18.47 Every manufacturer should have access to a control laboratory. The laboratory should be staffed and fully equipped for performing all quality control tests required. The tests should be performed in accordance with written and validated procedures. Instruments should be calibrated at suitable intervals and reagents should be of appropriate quality.

18.48 Where circumstances require the use of outside laboratories, this fact should be stated in the analytical records.

Stability studies

18.49 A written stability-testing programme should be established for active pharmaceutical ingredients. Stability-indicating methods should be used.18.50 Samples should be stored in suitable containers and in simulated market containers at room temperature or the recommended temperature and under stress conditions.

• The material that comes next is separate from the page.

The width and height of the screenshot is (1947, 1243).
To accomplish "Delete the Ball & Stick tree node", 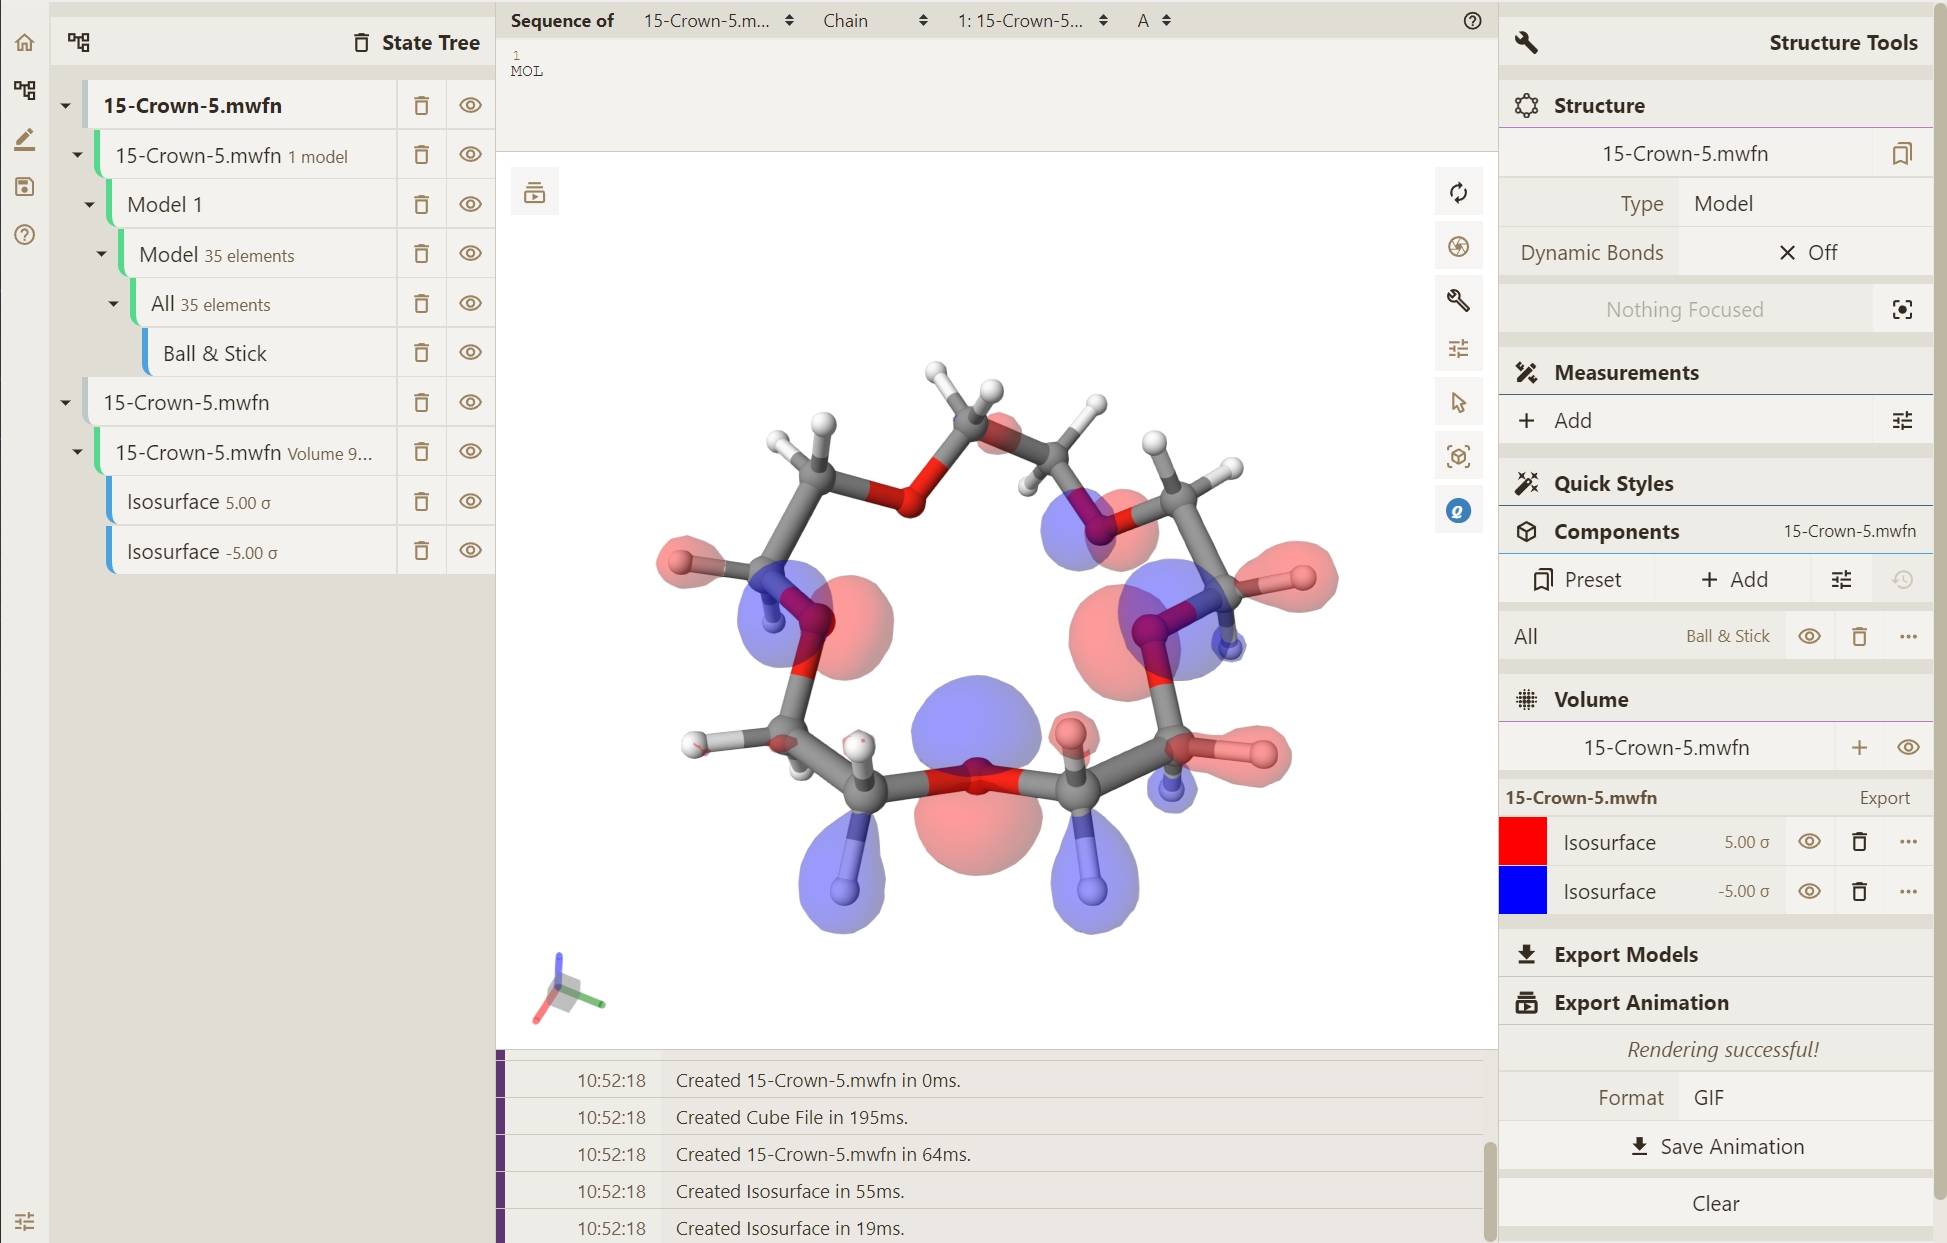I will 421,353.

18.51 Expiry dates do not usually need to be set for active pharmaceutical ingredients. If testing does not indicate a reasonable shelf-life, e.g., two years or more under anticipated storage conditions, then the product can be labelled with an appropriate arbitrary expiry date and should be retested on or before that date.

Self-inspection and quality audits

18.52 In order to maintain strict adherence to GMP and to all manufacturing procedures and prescribed controls, it is advisable for a firm to designate an expert or a team of experts to conduct regular independent inspections of its overall production and control procedures. Such experts should be as independent as possible in their inspection of production and control procedures.

18.53 Self-inspections and audits (see section 9) should be recorded.

Storage

18.54 Active pharmaceutical ingredients should be stored under conditions established by the manufacturer on the basis of stability studies.

18.55 Records should be maintained on the distribution of each batch of an active pharmaceutical ingredient in order to facilitate the recall of the batch if necessary, according to written procedures.

Complaints and defects

18.56 The manufacturer should maintain written instructions for dealing with complaints and defects concerning the quality of active pharmaceutical ingredients.18.57 All necessary action should be taken promptly, the complaints thoroughly investigated, and all facts recorded.

18.58 The manufacturer should have a system to allow review of all products that may have been affected by a repetitive error or a failure in the procedures of the firm.

Rejected materials

18.59 The manufacturer should maintain written instructions concerning the handling of rejected materials, whether starting materials, intermediate products, packaging materials, or active pharmaceutical ingredients. Rejected materials should be conspicuously identified as such and stored in a controlled manner pending destruction, reprocessing, or return to the supplier.